Stateless Scanning with AWS Lambda

There is a lot of prior art on the internet around building antivirus solutions with AWS Lambda and you may be tempted, as we were, to follow suit.

At the start of this project, we explored using a simpler solution to trigger a Lambda function directly from S3. We would still use ClamAV, but instead of clamd, we would use its one-off scanning tool clamscan.

The benefits here are:

  • Simple pipeline, only consisting of a Lambda function and trigger.
  • Isolated environment. No antivirus code or potentially infected files would go anywhere near our Kubernetes cluster.
  • Scales with demand.

Unfortunately, the deal-breaker for this solution was the performance. From the start, we were aware there would be some delay while files were being scanned and had metrics in place to capture this. We aimed to get a working solution out ASAP and start tweaking the configurable options, like function memory, to optimise the performance.

What they don't tell you

clamscan loads the virus definitions into memory each time it performs a one-off scan.

In practice we found this would take a minimum of 20 seconds. Once the definitions had been loaded, the actual time to scan a file was in the milliseconds.

Running ClamAV as a daemon still requires this startup time, but subsequent scans are 🔥 blazing fast 🔥.

A delay of 20 seconds will fit some use-cases but this would have had an impact on transaction attachments and limited any other future work.

BucketAV

Another option was to use an off-the-shelf solution like BucketAV.

BucketAV uses ClamAV too so it should provide the same level of protection. We quickly weighed up the pros and cons of using this and decided it wasn't suitable for us, mostly due to the cost.

  • Cost: BucketAV has you run a dedicated EC2 instance which would be fairly costly for us as we run a very lean infrastructure currently. There's also a standard SaaS price for BucketAV which adds up.
  • Flexibility: Building our own solution enabled us to define exactly how it works. We can choose what files to scan, how to handle infected files, how to get alerted etc.

Conclusion

We went live with this feature at the end of May and our business owners have started to take advantage of PDF uploads.

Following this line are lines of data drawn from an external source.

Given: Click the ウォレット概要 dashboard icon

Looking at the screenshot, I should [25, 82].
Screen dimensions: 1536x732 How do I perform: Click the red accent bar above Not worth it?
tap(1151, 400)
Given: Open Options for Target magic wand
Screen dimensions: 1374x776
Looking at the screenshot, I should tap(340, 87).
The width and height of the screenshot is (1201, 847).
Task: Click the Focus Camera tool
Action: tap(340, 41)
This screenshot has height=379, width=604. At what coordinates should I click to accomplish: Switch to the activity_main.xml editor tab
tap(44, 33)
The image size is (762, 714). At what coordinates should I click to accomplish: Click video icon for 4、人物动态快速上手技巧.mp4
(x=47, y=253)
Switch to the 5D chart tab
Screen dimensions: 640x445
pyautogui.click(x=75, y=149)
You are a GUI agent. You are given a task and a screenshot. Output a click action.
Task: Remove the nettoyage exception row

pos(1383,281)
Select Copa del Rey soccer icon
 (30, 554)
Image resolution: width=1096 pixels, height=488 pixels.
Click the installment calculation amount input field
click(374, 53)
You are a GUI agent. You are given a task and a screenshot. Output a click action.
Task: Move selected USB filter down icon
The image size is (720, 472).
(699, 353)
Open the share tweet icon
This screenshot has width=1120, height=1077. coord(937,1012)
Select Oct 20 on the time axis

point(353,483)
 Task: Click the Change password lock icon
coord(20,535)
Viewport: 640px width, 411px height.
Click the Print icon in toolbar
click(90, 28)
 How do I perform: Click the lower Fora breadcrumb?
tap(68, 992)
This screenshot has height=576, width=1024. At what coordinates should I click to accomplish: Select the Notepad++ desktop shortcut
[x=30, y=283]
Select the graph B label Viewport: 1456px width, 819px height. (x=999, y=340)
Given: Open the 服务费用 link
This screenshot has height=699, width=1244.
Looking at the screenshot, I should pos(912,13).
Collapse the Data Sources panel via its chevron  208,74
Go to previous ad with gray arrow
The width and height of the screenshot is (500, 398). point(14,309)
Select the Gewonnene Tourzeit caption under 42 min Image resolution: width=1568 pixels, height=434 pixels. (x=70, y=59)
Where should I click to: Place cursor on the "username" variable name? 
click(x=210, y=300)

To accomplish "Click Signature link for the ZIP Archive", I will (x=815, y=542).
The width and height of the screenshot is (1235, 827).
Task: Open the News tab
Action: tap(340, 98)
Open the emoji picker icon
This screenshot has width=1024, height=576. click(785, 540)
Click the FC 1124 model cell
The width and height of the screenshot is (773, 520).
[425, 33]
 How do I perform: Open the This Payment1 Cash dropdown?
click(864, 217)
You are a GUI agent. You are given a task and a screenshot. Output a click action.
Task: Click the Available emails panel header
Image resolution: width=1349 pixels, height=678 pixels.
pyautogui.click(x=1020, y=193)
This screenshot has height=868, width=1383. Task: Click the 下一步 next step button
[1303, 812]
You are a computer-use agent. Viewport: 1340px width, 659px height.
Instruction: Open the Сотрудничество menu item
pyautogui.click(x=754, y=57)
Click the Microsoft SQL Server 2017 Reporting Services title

  • 956 PDFs uploaded as transaction evidence
  • 6% of all transaction attachments are PDFs
  • 15% of business owners that upload transaction evidence have uploaded at least one PDF

What about performance?

Here's a chart showing the scanning duration with a few different percentiles. You can see that half of all uploads take less than 10ms and almost all uploads are scanned within 25ms. Significantly faster than the 20 seconds taken using a Lambda Function.

What's next?

The original project focused on transaction attachments but now it's so simple to enable scanning on any bucket we quickly followed up with allowing business owners to upload PDFs during sign-up which is now the most popular option and greatly speeds up the sign-up process.

There's plenty of scope for allowing PDF uploads in other parts of the app and we could easily allow other file types in the future.